PKR inhibition reduces the cytoplasmic and RNA granule localization of NFAR2, but not of NFAR2-TD. A, A6 cells co-transfected with RNG105-mRFP1 and NFAR2-GFP were cultured in the presence or absence of PKR inhibitor and stained with an anti-phospho-eIF2α antibody (Ab). Arrows and arrowheads indicate transfected and untransfected cells, respectively. Scale bar, 10 μm. B, quantification of phospho-eIF2α fluorescence intensity in transfectants expressing RNG105-mRFP1 with or without NFAR2-GFP or its mutants. Fluorescence intensity was normalized to that in untransfected neighboring cells. C, A6 cells co-expressing RNG105-mRFP1 and NFAR2-GFP or its mutants were cultured without (left panels) or with (right panels) PKR inhibitor. Arrows indicate cytoplasmic and granule localization of NFAR2-GFP, which was reduced by PKR inhibition. Arrowheads indicate cytoplasmic and granule localization of NFAR2-TD-GFP, which was not significantly affected by PKR inhibition. Scale bar, 10 μm. D, quantification of cytoplasmic and granule localization of NFAR2-GFP and its mutants in C. E, quantification of granules in the cells in C. n = 30; ***, p < 0.001, t test between control and PKR inhibitor-treated cells. ##, p < 0.01, Tukey-Kramer test among PKR inhibitor-treated cells.

FIGURE 12.

Translational repression by NFAR1/2 and de-repression by NF45. A, A6 cells were analyzed by ribopuromycilation assay to measure translation in cells.
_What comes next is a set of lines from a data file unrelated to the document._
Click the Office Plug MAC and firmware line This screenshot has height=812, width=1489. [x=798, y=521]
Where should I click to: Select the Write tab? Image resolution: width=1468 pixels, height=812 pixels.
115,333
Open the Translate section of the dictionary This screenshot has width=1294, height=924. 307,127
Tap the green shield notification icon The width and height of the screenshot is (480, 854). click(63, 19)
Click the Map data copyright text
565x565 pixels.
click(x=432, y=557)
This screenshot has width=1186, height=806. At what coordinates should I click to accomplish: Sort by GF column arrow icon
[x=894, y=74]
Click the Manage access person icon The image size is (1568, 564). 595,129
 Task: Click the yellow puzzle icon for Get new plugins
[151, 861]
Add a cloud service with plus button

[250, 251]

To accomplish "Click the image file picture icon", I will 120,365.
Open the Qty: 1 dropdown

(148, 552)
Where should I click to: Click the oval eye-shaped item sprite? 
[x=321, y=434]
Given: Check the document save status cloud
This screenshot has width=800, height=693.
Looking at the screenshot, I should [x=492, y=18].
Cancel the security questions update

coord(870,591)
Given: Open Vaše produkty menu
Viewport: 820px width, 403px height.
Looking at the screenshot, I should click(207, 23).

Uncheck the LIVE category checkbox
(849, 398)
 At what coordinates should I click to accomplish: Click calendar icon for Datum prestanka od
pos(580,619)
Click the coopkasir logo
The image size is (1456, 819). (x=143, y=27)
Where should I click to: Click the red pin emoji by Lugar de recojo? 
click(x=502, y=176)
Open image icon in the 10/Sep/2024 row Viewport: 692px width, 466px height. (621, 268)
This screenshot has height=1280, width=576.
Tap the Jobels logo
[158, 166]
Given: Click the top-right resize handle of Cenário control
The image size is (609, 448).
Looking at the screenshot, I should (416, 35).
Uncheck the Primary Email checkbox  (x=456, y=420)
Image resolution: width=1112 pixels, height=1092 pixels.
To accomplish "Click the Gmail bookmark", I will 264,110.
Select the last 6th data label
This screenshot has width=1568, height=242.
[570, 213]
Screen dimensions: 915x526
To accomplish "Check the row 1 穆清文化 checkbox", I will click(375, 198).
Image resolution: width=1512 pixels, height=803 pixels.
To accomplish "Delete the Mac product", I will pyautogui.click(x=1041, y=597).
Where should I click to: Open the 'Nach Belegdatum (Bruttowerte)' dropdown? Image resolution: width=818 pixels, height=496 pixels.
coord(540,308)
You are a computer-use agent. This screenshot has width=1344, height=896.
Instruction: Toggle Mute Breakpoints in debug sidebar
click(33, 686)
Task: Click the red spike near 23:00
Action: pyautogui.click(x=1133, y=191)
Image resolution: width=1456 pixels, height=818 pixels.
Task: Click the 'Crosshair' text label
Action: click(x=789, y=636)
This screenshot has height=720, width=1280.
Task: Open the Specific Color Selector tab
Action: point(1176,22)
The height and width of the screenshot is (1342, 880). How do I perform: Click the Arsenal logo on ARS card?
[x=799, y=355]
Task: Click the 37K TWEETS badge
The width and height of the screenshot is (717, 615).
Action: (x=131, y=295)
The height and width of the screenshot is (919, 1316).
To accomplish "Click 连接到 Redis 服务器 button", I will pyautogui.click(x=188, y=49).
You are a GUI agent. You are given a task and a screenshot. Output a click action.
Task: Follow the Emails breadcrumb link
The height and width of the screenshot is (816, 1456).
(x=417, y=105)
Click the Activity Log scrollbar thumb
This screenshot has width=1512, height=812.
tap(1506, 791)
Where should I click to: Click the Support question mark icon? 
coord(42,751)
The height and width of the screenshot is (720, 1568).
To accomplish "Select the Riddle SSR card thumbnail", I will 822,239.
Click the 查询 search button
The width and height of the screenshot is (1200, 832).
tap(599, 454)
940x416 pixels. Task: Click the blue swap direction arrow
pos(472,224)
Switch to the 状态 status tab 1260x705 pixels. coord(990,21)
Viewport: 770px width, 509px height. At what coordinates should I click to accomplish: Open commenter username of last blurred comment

Staining with an anti-puromycin antibody was reduced by treatment with 0.5 mm arsenite for 30 min. Scale bar, 10 μm. B, quantification of the cells in A. n = 32; ***, p < 0.001, t test. C, A6 cells expressing indicated proteins were analyzed by ribopuromycilation assay. Arrows denote transfected cells. Scale bar, 10 μm. D, quantification of anti-puromycin antibody staining of the transfectants in C. n = 30; *, p < 0.05; **, p < 0.01, Tukey-Kramer test between GFP-expressing cells (leftmost bar) and indicated cells.